An AI just mastered Labyrinth in six hours, and I am questioning my own existence.

I started playing Labyrinth in the 1970s. While it may look deceptively simple and is fully analog, Labyrinth is an incredibly difficult, nearly 60-year-old physical board game that challenges you to navigate a metal ball through a hole-riddled maze by changing the orientation of the game platform using only the twistable nobs on two adjacent sides of the game's box frame.

I still remember my father bringing Labyrinth home to our Queens apartment, and my near-total obsession with mastering it. If you've never played, then you have no idea how hard it is to keep a metal ball on a narrow path between two holes just waiting to devour it.

It's not like you get past a few holes and you're home free; there are 60 along the whole meandering path. One false move and the ball is swallowed, and you have to start again. It takes fine motor control, dexterity, and a lot of real-time problem-solving to make it through unscathed. I may have successfully navigated the treacherous route a few times.

It sometimes ignored the path and took shortcuts. That's called cheating.

In the intervening years, I played sporadically (once memorably with a giant labyrinth at Google I/O), but mostly I forgot about the game, though I guess I never really forgot the challenge.

Perhaps that's why my mouth dropped open as I watched CyberRunner learn and beat the game in just six hours.

In a recently released video, programmers from the public research university ETH Zurich showed off their bare-bones AI robot, which uses a pair of actuators that act as the 'hands' to twist the Labyrinth nobs, an overhead camera to watch the action, and a computer running an AI algorithm to learn and, eventually, beat the game.

In the video, developers explain that "CyberRunner exploits recent advances in model-based reinforcement learning and its ability to make informed decisions about potentially successful behaviors by planning into the future."

Initially, CyberRunner was no better than me or any other average human player. It dumped the metal ball into holes less than a tenth of the way through the path, and then less than a fifth of the way through. But with each attempt, CyberRunner got better – and not just a little better, but exponentially so.

In just six hours, according to the video, "CyberRunner's able to complete the maze faster than any previously recorded time." 

The video is stunning.

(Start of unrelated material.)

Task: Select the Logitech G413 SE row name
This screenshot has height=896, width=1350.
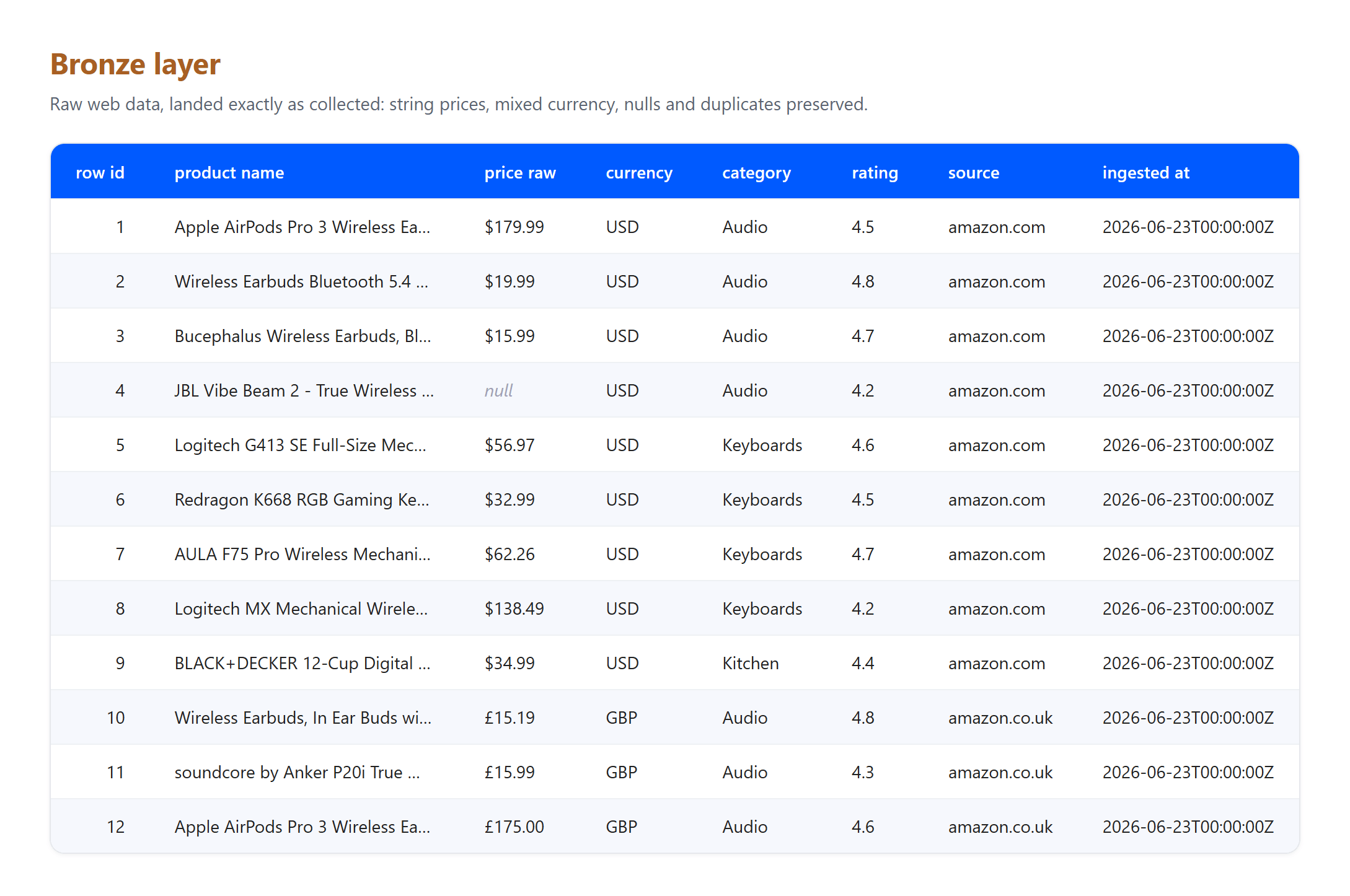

The two motors wiggle the board at a super-human rate, and manage to keep the ball so perfectly on track that it's never in danger of falling into any of the holes. CyberRunner's eventual fastest time was a jaw-dropping 14.8 seconds. I think my best time was... well, it could often take many minutes.

I vividly recall playing, and how I would sometimes park the ball in the maze, taking a break mid-challenge to prepare myself for the remainder of the still-arduous journey ahead. No so with CyberRunner. Its confidence is the kind that's only possible with an AI. It has no worries about dropping its metal ball into a hole; no fear of failure.

It also, initially, had no fear of getting caught cheating.

As CyberRunner was learning, it did what computers do and looked for the best and fastest path through the maze, which meant it sometimes ignored the path and took shortcuts. That's called cheating. Thankfully, the researchers caught CyberRunner, and reprogrammed it so it was forced to follow the full maze.

Of course, CyberRunner's accomplishment is not just about beating humans at a really difficult game. This is a demonstration of how an AI can solve physical-world problems based on vision, physical interaction, and machine learning. The only question is, what real-world problems will this open-source project solve next?

As for me, I need to go dig my Labyrinth out of my parent's closet.